Von den in der Erklärung als Mängel aufgelisteten Punkten ist allein das Angebot der leichten Sprache mit einem hohen Aufwand und dem Bedarf von Fachwissen verbunden und könnte daher einige Wochen bis zur Behebung bedürfen.

In der Erklärung wird angekündigt, die Korrekturen erst bis Mitte des Jahres 2021 vorzunehmen – deutlich mehr als ein Jahr nach der Feststellung der Mängel lt. Erklärung.

In einer Anfrage an den Dienstleister KV.Digital antwortete dieser:


„Wie Sie im letzten Absatz sehen, wir arbeiten daran. Wir wurden Mitte November mit dem Impfterminservice beauftragt und mussten aufgrund der Fristen priorisieren.

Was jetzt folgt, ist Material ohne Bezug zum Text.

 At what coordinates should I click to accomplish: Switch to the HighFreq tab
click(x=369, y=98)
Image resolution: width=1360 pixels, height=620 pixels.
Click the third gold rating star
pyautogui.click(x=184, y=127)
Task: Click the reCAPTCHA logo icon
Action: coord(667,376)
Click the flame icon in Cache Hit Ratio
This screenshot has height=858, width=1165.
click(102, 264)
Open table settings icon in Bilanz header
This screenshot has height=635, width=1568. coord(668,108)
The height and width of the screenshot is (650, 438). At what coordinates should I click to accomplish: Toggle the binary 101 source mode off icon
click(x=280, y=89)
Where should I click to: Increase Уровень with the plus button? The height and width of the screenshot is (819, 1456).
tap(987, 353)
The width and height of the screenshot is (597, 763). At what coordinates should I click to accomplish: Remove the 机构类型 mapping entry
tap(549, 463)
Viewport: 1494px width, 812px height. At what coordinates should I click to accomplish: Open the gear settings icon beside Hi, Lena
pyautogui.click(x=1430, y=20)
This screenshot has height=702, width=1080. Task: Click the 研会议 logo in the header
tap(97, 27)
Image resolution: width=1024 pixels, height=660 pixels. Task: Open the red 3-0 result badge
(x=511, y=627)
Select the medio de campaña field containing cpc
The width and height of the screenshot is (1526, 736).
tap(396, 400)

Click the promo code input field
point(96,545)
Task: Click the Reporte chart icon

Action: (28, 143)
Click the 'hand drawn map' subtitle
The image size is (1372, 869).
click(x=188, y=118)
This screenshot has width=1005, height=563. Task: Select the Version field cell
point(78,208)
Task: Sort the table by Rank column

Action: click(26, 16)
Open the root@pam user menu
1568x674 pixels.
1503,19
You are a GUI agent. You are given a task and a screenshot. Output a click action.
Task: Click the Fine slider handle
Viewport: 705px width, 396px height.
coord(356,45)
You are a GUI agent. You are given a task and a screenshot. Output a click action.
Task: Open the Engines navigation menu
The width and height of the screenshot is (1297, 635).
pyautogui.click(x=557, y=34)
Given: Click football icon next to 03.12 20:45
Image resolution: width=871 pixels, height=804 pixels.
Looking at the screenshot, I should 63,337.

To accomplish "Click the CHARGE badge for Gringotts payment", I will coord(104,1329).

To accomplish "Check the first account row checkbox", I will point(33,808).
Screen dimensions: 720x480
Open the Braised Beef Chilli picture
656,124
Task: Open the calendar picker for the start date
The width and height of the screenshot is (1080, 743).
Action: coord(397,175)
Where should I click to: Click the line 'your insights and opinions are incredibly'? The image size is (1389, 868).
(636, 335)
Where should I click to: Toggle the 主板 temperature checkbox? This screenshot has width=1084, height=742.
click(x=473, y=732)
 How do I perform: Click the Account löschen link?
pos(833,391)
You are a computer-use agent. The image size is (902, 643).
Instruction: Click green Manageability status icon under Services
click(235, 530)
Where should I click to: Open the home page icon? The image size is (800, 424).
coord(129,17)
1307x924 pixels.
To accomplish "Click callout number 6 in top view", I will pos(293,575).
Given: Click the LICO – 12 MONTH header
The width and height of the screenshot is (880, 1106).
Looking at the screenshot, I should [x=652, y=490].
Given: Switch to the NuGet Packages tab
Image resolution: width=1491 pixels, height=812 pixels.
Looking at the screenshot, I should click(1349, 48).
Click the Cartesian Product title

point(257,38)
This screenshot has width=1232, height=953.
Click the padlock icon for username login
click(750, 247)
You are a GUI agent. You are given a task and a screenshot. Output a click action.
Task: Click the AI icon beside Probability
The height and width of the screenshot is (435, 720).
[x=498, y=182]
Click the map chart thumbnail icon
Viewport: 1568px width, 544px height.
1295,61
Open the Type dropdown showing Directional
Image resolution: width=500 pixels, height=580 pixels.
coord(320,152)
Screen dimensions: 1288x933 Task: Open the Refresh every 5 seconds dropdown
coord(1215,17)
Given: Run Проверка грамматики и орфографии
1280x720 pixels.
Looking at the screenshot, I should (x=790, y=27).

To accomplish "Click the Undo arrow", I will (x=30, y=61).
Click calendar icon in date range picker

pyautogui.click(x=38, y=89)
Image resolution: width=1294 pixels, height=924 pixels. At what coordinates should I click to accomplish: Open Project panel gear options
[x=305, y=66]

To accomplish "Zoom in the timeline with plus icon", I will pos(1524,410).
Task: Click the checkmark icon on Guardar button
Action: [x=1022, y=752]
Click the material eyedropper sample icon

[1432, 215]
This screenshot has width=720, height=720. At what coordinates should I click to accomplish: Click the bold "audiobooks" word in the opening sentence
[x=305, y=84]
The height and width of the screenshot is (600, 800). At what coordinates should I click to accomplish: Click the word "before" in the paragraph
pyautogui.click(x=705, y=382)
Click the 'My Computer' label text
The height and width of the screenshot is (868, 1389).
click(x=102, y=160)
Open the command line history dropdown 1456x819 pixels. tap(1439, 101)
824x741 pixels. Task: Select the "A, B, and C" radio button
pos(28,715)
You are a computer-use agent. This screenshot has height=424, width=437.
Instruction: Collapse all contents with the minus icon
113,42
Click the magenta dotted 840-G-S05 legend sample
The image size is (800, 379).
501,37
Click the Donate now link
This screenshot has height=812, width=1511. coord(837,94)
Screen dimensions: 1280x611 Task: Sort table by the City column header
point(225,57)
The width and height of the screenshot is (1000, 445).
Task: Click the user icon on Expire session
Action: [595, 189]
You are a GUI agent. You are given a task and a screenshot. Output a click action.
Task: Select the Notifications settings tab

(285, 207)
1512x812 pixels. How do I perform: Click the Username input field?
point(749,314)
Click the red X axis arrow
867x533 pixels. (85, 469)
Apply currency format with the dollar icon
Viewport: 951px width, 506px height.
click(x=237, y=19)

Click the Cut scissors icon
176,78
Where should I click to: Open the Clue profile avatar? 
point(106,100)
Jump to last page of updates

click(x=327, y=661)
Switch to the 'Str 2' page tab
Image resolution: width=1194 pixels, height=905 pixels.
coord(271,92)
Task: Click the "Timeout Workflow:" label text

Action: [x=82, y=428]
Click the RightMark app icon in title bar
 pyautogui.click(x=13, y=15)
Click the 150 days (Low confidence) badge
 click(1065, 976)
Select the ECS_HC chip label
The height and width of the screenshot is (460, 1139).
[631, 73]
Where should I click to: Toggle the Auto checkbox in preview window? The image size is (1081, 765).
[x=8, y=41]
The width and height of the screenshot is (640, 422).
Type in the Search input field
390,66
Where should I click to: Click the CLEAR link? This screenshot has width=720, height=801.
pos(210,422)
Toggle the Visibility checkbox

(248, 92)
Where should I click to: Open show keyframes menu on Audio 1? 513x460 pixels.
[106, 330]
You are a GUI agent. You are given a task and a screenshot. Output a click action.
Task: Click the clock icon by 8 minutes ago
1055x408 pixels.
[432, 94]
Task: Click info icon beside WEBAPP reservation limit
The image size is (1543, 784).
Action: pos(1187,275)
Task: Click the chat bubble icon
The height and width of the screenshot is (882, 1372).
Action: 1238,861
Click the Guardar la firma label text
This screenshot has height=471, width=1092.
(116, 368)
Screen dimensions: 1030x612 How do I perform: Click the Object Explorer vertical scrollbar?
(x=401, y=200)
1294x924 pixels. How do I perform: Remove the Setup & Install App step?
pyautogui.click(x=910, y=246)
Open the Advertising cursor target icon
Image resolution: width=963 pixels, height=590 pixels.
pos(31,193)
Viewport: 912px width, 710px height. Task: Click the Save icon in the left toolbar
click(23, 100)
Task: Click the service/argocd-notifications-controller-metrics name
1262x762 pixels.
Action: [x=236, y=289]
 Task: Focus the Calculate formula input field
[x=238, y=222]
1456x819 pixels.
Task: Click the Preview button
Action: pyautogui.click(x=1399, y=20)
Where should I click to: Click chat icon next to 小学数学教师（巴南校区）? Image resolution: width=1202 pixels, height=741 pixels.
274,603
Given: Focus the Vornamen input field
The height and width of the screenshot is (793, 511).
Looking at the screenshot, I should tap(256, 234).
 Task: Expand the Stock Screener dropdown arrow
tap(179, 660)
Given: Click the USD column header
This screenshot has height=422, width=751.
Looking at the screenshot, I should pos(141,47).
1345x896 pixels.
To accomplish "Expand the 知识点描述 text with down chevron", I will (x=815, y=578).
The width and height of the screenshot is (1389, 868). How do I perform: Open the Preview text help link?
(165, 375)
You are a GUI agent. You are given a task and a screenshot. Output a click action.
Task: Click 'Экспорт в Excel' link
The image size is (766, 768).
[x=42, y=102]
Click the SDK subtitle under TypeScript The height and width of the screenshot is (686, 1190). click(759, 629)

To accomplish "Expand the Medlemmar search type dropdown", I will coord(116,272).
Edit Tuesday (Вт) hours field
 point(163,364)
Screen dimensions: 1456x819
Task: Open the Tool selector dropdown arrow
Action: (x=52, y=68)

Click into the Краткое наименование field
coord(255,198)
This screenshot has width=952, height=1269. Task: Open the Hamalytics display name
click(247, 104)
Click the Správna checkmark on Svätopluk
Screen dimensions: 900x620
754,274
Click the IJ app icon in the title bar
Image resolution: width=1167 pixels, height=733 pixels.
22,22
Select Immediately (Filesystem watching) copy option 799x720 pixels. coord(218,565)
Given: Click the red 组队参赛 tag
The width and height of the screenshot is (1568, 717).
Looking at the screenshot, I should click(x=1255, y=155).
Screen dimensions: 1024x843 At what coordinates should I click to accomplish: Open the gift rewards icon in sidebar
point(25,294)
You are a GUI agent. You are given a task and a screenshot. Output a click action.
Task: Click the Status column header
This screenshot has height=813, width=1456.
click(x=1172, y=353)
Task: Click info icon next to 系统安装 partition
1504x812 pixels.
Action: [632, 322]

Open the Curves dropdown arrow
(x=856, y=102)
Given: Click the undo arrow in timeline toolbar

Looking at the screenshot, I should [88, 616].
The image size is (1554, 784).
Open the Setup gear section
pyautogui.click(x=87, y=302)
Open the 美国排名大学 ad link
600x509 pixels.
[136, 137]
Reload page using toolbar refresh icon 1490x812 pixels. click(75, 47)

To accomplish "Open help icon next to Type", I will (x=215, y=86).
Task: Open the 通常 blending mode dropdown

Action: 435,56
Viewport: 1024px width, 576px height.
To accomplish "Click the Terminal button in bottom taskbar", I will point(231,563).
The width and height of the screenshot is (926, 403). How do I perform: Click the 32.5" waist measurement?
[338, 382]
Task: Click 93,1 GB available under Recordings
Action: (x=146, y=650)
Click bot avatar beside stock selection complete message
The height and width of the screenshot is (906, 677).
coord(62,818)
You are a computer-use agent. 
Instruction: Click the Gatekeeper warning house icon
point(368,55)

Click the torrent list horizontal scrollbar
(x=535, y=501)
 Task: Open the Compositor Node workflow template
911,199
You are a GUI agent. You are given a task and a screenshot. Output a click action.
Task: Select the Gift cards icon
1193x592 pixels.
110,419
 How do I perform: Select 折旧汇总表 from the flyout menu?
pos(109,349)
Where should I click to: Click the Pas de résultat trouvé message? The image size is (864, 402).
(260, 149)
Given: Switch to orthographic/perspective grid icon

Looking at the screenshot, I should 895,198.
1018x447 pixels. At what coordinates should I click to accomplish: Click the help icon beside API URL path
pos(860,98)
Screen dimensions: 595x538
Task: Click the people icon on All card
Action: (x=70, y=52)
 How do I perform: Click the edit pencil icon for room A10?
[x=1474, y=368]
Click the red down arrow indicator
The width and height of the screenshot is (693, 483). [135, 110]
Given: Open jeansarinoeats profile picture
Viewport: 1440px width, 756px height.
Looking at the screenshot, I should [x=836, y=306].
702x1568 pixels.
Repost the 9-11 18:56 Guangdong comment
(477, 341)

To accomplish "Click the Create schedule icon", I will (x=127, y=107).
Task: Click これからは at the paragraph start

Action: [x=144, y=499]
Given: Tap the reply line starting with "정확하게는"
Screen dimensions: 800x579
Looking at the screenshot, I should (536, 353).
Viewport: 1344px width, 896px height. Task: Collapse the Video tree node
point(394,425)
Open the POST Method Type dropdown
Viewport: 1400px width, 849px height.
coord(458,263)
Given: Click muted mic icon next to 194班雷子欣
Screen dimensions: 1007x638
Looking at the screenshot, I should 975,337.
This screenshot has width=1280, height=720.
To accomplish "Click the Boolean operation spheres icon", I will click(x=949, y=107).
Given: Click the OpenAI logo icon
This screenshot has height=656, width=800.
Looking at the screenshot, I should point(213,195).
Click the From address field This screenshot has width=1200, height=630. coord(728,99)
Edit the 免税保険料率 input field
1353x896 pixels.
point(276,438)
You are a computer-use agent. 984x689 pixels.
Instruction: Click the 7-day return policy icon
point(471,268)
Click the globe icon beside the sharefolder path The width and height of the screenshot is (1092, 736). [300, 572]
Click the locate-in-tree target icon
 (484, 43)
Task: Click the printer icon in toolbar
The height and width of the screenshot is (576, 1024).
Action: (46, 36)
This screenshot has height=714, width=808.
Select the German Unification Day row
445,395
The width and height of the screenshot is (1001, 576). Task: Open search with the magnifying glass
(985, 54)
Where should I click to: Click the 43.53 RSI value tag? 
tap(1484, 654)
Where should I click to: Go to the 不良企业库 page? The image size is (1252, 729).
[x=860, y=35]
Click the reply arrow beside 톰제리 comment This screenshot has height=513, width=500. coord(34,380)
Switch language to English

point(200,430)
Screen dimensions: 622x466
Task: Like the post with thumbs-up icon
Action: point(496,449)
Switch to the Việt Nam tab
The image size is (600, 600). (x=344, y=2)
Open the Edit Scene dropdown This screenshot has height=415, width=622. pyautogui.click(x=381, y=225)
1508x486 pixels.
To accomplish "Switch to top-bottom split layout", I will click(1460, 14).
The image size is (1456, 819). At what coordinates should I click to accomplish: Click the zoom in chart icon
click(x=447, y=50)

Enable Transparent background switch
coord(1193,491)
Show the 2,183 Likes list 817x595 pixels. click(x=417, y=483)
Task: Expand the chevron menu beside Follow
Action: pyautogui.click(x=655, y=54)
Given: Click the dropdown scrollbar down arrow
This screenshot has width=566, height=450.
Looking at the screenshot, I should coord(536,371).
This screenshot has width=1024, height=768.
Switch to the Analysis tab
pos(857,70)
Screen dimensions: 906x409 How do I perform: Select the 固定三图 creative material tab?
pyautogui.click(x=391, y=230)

Für alle, die mit der Bedienung nicht zurechtkommen, gibt es die 116117. Wir bitten daher um Nachsicht.“

Diese Aussage passt nicht damit zusammen, dass die Erklärung bereits im März 2020 erstellt wurde. Allerdings befindet sich in der Erklärung auf der Webseite des Impfservices ein Satz, der darauf hinweist, dass die Barrierefreiheitserklärung gar nicht für die Seite selbst gilt:

„Diese Erklärung zur digitalen Barrierefreiheit gilt für die 116117-Dienste Terminsuche, Bereitschaftspraxensuche und Arztsuche.“

Gleichwohl würde dies dann dafür sprechen, dass die Erklärung ungültig ist und durch ihr Vorhalten auf der Impfserviceseite eine Irreführung darstellt.

Des Weiteren wurde in der Antwort von KV.Digital auf eine Priorisierung verwiesen.
Die EU Richtlinie 2102 auf der die BITV 2.0 bzw. die Landesfassung beruht, verweist jedoch ausdrücklich darauf, dass mangelnde Prioritäten nicht als berechtigte Gründe gelten können:

Mangelnde Priorität, Zeit oder Kenntnis sollten nicht als berechtigte Gründe gelten.
Absatz 39, https://eur-lex.europa.eu/legal-content/DE/TXT/?uri=CELEX%3A32016L2102

Aufgrund der hohen Bedeutung und Wichtigkeit des Services für viele Menschen gerade in den ersten Monaten des Jahres 2021 erscheint die Verschiebung der Reparatur von Mängeln der Barrierefreiheit einer Agentur mir nicht richtig zu sein.
Daher meldete ich diesen Umstand heute im Meldeformular der Landesbeauftragten für digitale Barrierefreiheit Berlin in der Hoffnung, dass sich hier etwas tut, da dieses auf der Seite der Barrierefreiheitserklärung angegeben war.
Vielleicht mag es mir ja jemand gleich tun.

Ergänzung vom 18. Januar

Die Berliner Landesbeauftragte für digitale Barrierefreiheit schrieb mir heute, dass die Angabe der Aufsichtsbehörde auf der o.g. Barrierefreiheitserklärung falsch ist. Korrekt wäre dort der Kontakt zur Schlichtungsstelle des Bundes.
An diese hat sie dann dankenswerterweise meine Beschwerde weitergeleitet.